Would you please return the lines of the entries below starting at the line that has "650x393 pixels. Task: Click" and ending at the line that has "Given: Click the Hardware", both included, exactly as they are?

Dataset below:

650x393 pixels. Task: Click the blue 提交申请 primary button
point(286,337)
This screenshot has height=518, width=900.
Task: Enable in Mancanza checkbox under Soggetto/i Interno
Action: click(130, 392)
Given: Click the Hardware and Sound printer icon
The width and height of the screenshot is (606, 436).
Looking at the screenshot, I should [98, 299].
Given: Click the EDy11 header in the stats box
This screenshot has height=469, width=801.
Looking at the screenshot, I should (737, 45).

End of Dataset.
Dataset below:

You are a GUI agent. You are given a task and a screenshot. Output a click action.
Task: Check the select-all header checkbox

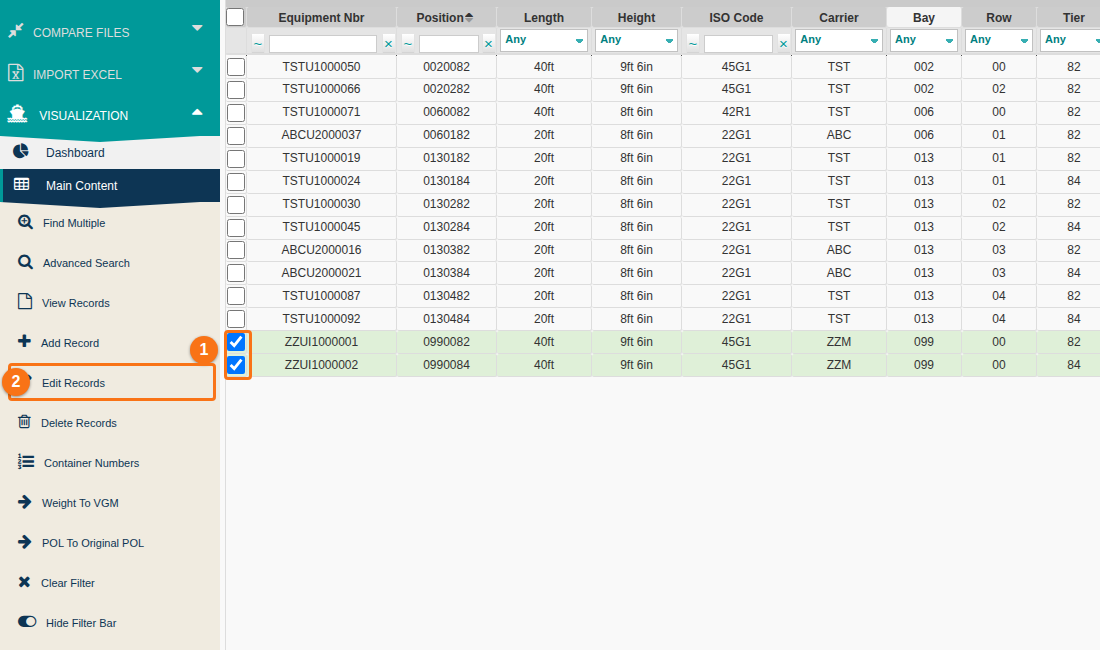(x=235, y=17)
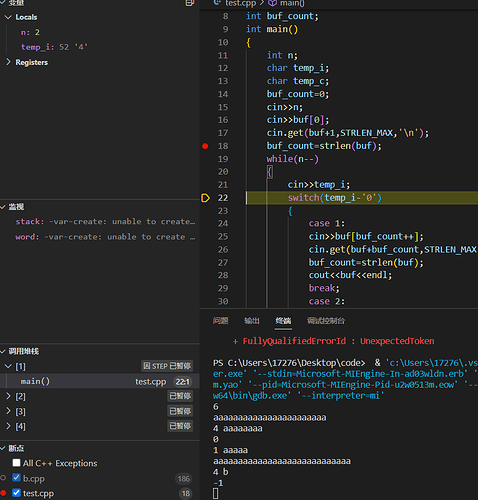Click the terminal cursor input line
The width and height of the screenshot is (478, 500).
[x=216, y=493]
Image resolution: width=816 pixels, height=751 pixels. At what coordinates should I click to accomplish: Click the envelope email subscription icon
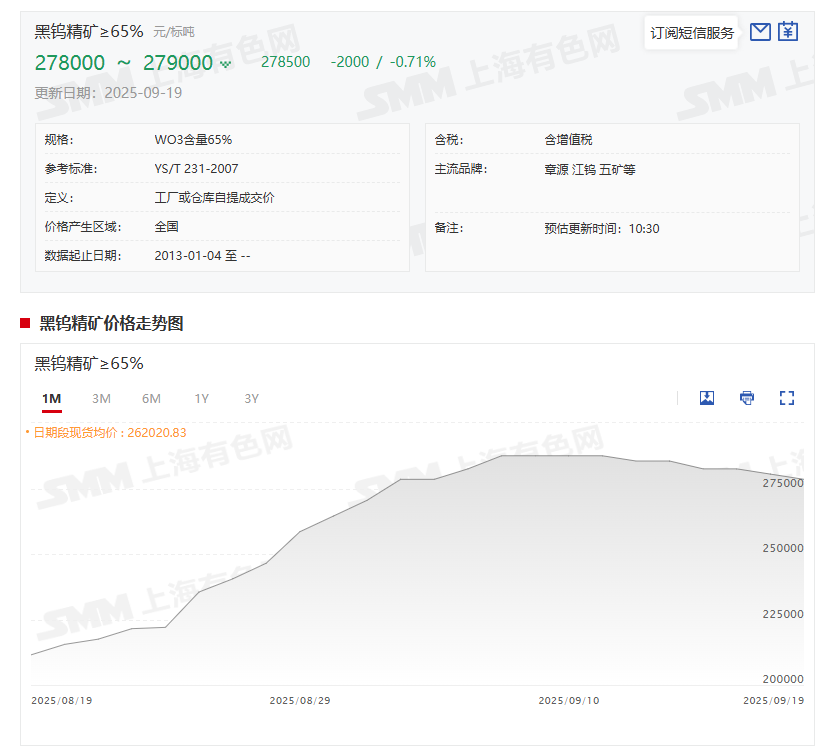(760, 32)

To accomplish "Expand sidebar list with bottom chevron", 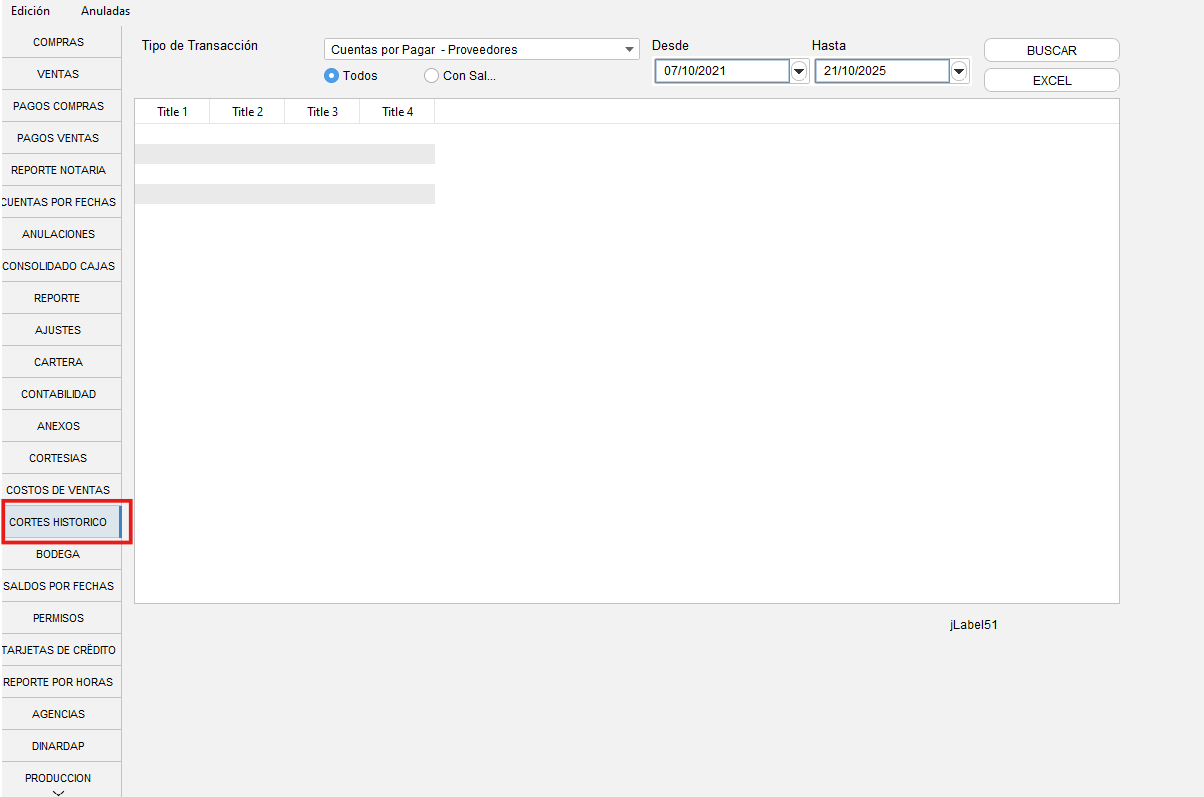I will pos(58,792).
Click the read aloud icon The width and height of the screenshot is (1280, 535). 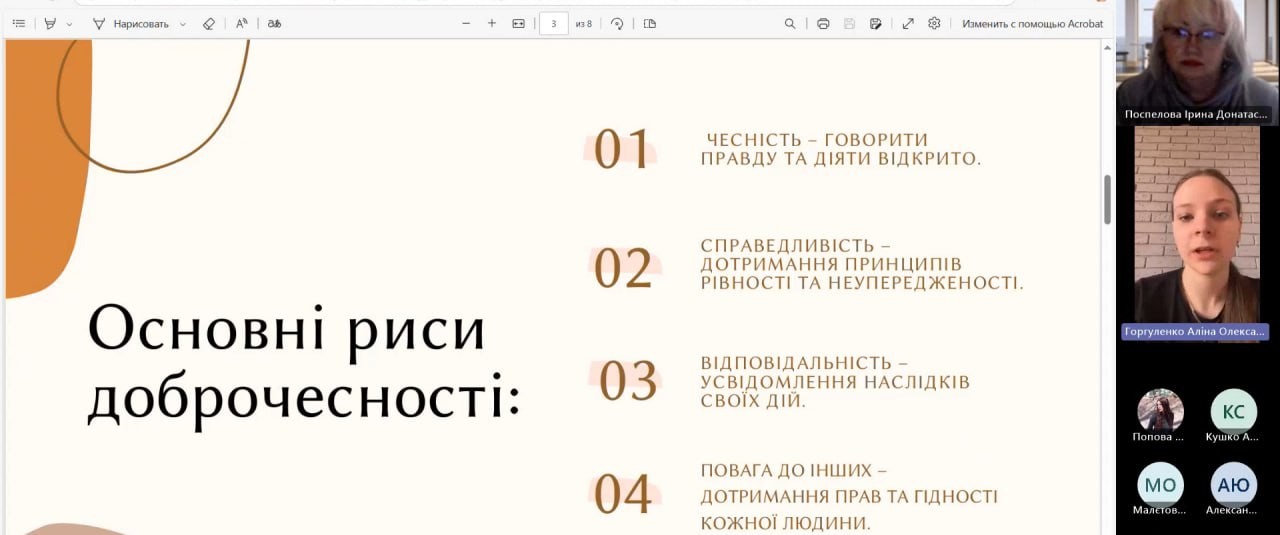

End of Dataset.

[Finished task]:
650x393 pixels. Task: Click the blue 提交申请 primary button
point(286,337)
This screenshot has height=518, width=900.
Task: Enable in Mancanza checkbox under Soggetto/i Interno
Action: click(130, 392)
Given: Click the Hardware and Sound printer icon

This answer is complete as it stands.